When should you read this book? Whenever you need a mood boost – it’s a pure delight.
If we’re talking first impressions, then I wouldn’t have thought Vernon Subutex would tick my boxes. It’s about a forty-something has-been of a record shop owner who, having fallen on bad times, takes a sofa-hopping tour of old friends in Paris to keep himself off the streets.
Scrabbling around for anything he can flog to make a quick buck, he remembers that he has a couple of tapes of rock star Alex Bleach, his old friend, recently deceased. But Alex’s last recordings might be of interest to more weird and wonderful characters than Vernon was counting on…
Now, I’m the kinda gal that looks for lots of tension and drama in my everyday reads. So a book that would involve me chasing a middle-aged man around Paris wasn’t something I would naturally have picked up.
This is where the beauty of the reading list comes in, though, because it was an unexpected delight – and is definitely one of my books of the year.
Vernon Subutex – the man, the myth, the legend.
So much of this novel’s power comes from the characterisation of its main character, who despite being a down-and-out, is irresistibly likeable. Yes, he does run out on women. Yes, he is totally irresponsible and fairly pathetic in most ways. And yet…
There is something so charming about Vernon that it is impossible not to like him, as much as he exasperates.
He is a sort of hapless hero, as he sofa surfs from one strange acquaintance to another across the city.
On his travels, Vernon manages to meet a whole cross-section of modern Parisian society – and it’s the perfect chance for Despentes to skewer most of France’s current political issues.
We encounter a hard-line right-winger, a couple of neo-Nazis, several pornstars, a young girl embracing conservative Islam, a transsexual Brazilian immigrant…
Despentes manages to inhabit all of their consciousnesses so easily and so naturally that it allows her to explore the divides in French society.
When we hear from a supporter of the hard right in one chapter and a young girl finding comfort in religion in the next, we start to understand what Despentes has to say about why these ruptures have begun to appear.
France, of course, is a country where the secular vs religious debate rages. Yet Despentes navigates this with a sense of humour, while always keeping French political reality in her (satirical) sights.
A novel for our times
Vernon Subutex lives firmly in the smartphone age.
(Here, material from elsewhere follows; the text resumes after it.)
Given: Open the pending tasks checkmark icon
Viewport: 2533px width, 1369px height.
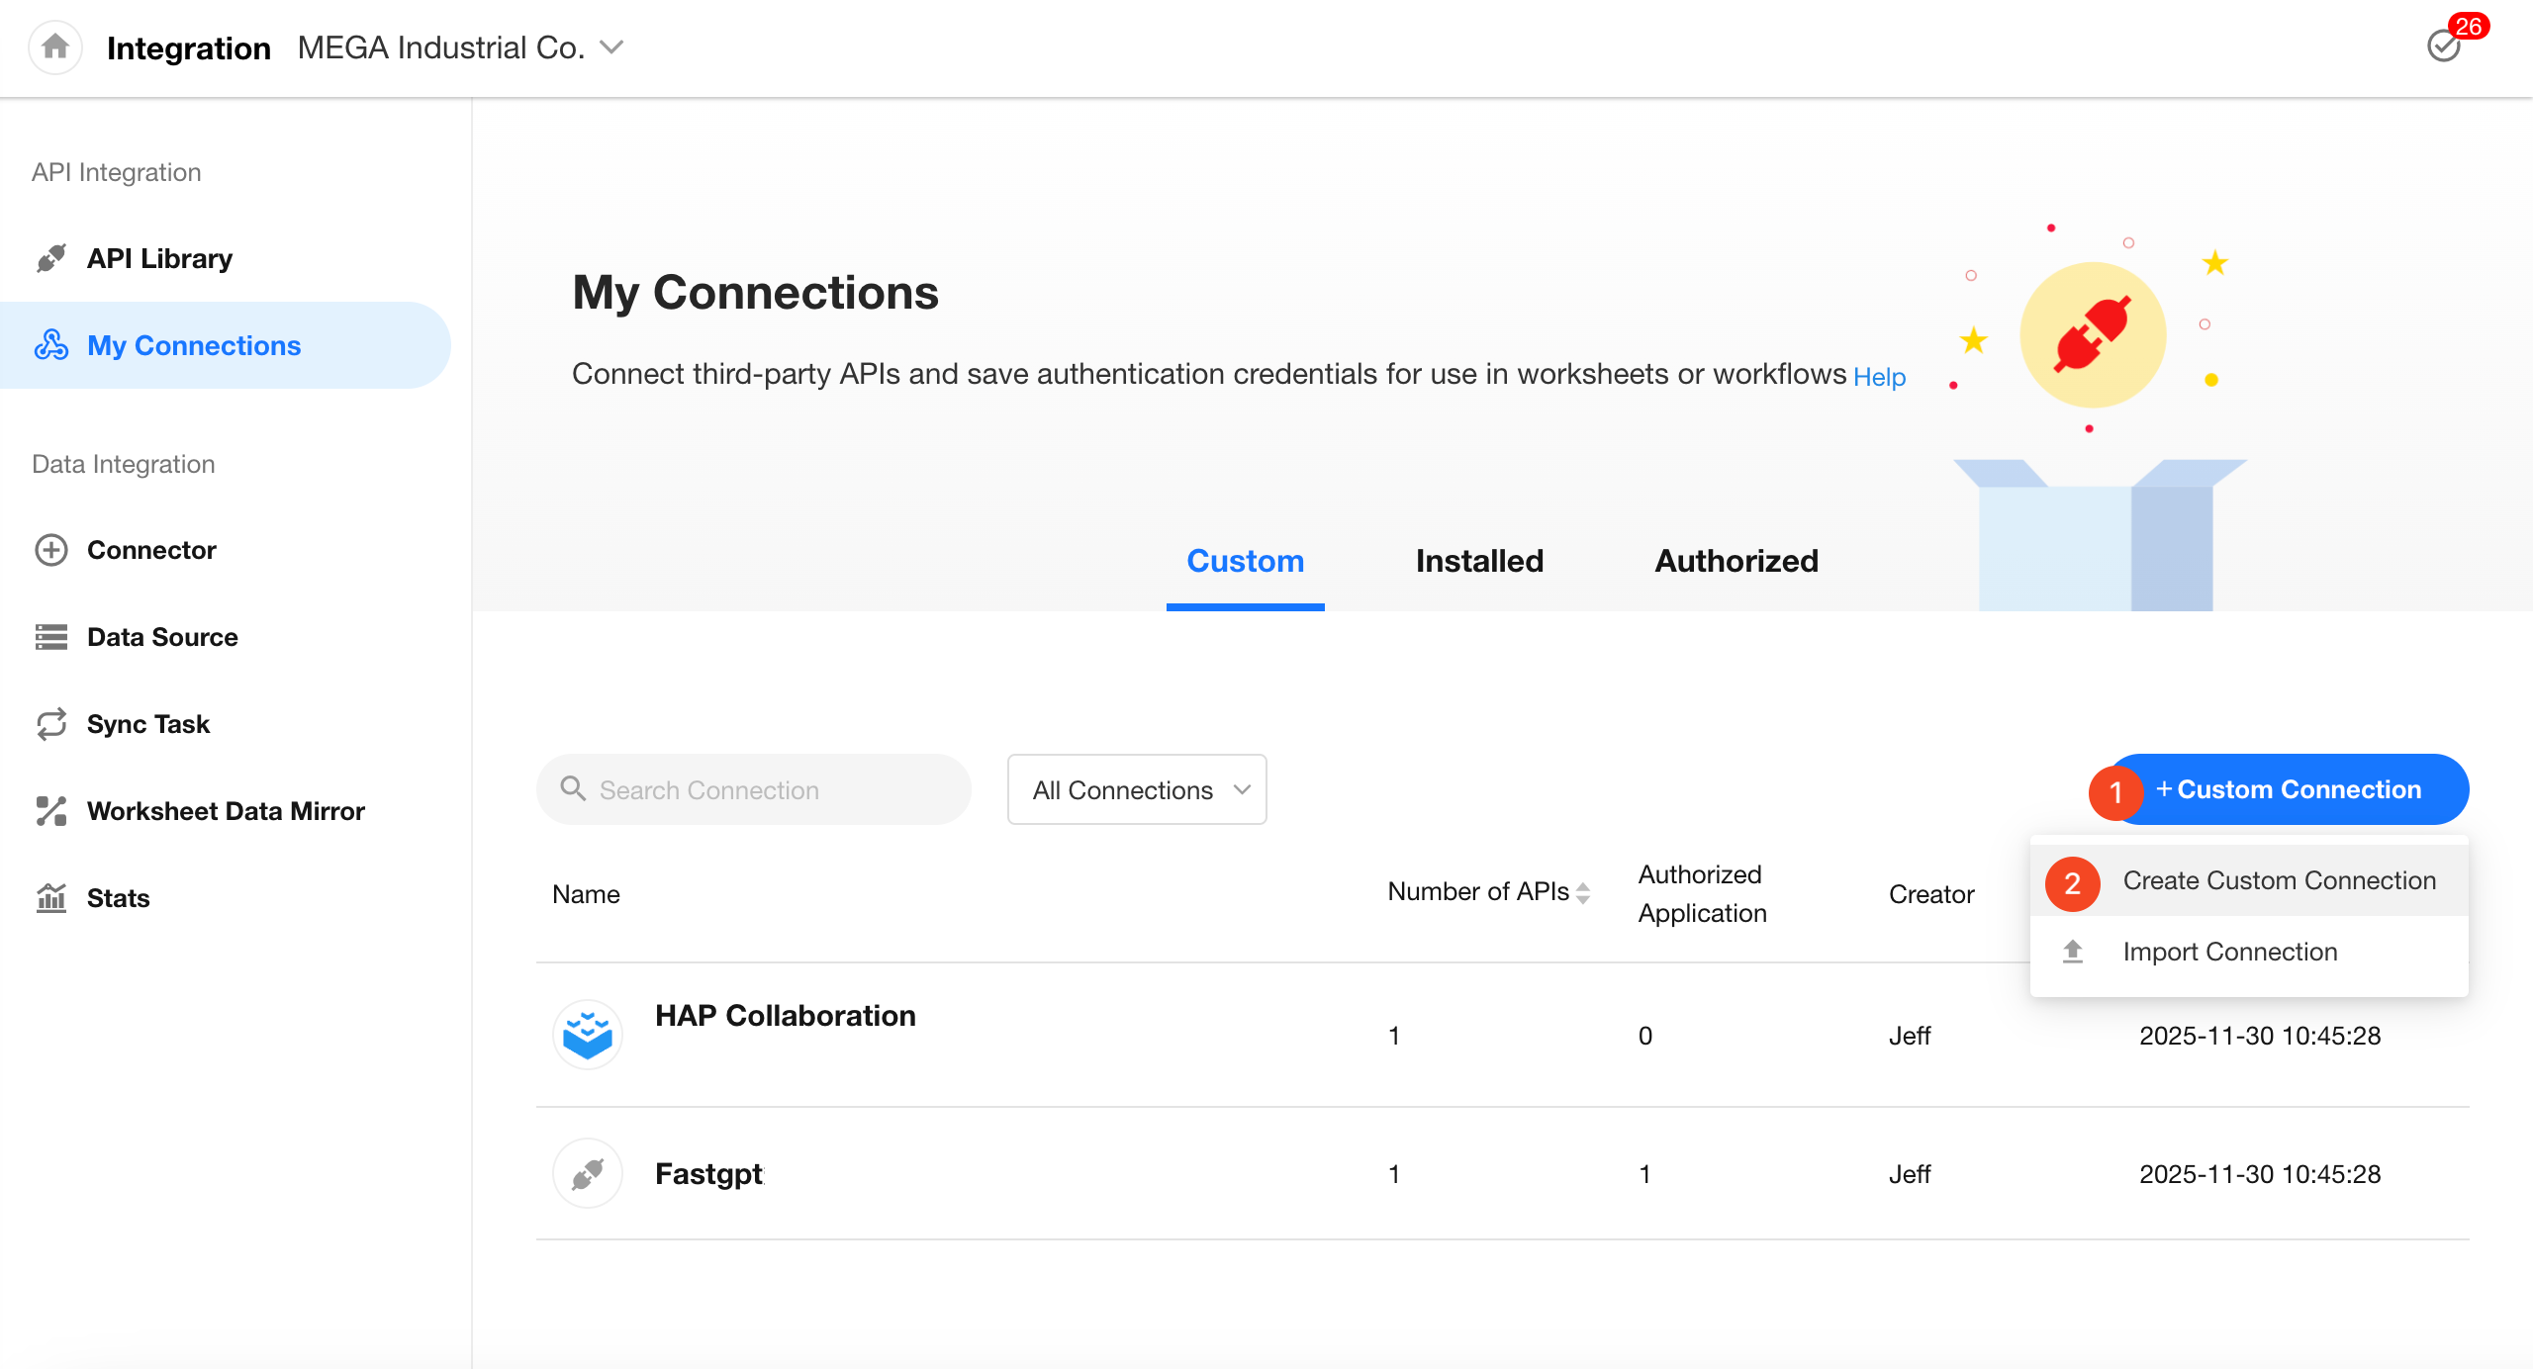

Not only does Vernon’s record shop meet an untimely demise now everybody has their iPod headphones in, but the characters in the novel seem to primarily communicate on Facebook.
Some of their habits are far too familiar (I’m thinking specifically of a scene where a journalist tries to seduce Vernon into responding to her messages, constantly refreshing and refreshing her Facebook tab to see if he has responded).
It’s an interesting take on how we communicate and makes Despentes commentary on society seem all the more accurate.
Overall, Vernon Subutex gets a big thumbs up from me. It’s difficult to capture in the space of this review all the ways this book is weird and unexpected, so I all I can ask is that you pick it up and read it as soon as possible.
I, on the other hand, will certainly be picking up the next two books in the series.
Has anyone else read Vernon Subutex?